-->

środa, 28 marca 2012

„I AM NOT A ROBOT”


Różne rzeczy chłopy do domu znoszą, a ten czy ów to i chorobę przywlecze.
Mój małżonek  z kolei przywleka muzę.

Kiedy się poznaliśmy, ja mu lektury obowiązkowe, on mi płyty. Taka nastąpiła wymiana, bardzo korzystna dla obu stron. Do dziś ten podział obowiązuje. Dzięki niemu zawsze mamy co czytać i czego słuchać. Sielana!
Posłuchajcie sobie, co Wam dziś przywlokłam:

-Marina & The Diamonds -„ Iam not a robot” .Nucę już od poniedziałku.
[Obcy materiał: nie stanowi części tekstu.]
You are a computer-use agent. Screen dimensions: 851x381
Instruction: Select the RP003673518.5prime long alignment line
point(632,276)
W piątek staje się moim hymnem!
(inne utwory też kobieta ma fajne: „Seventeen”; „Simplify” )

-Lissie z płytki „Catching a tiger” („Record Collector”; „When I’m alone”; „In Sleep” etc.)
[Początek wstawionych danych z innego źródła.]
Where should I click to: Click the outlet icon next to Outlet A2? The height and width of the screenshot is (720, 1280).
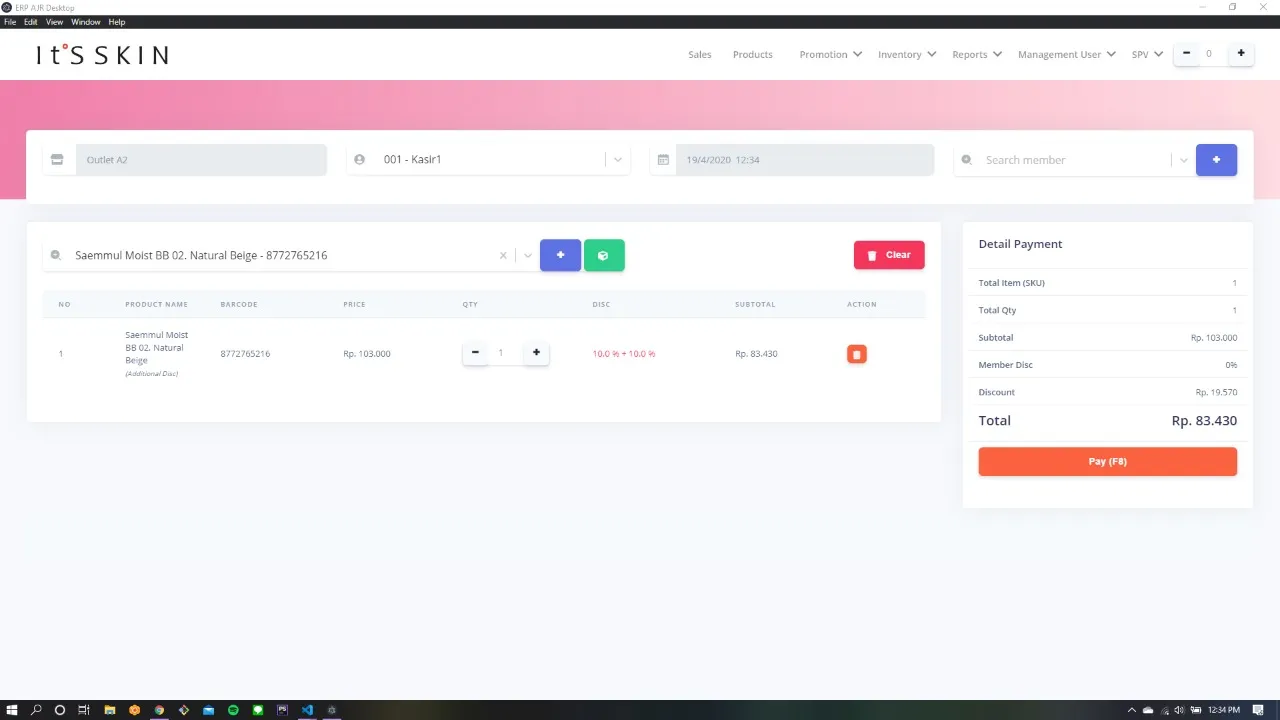[57, 158]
-Clare Maguire (tak, tak się ją pisze ;)) i jej „Light after dark”, w szczególności mój ukochany utwór: „Last Dance”, zwany przeze mnie pieszczotliwie: „łocho-łacha”.

POLECAM!







1 komentarz:

  1. Pani kochana, zapisuję się u Ciebie na subskrybjencję, jawnie bym to poczyniła, ale ni ma po prawej stosownej budki, albo jest, ale ja nie widzę po nocy :) No to się zapisuję po cichu, że tak powiem - na dziko :)) Z miłymi pozdrowieniami i powitalnym przytupem - koleżanka po fachu, a w każdym razie - po edukacji :)) M.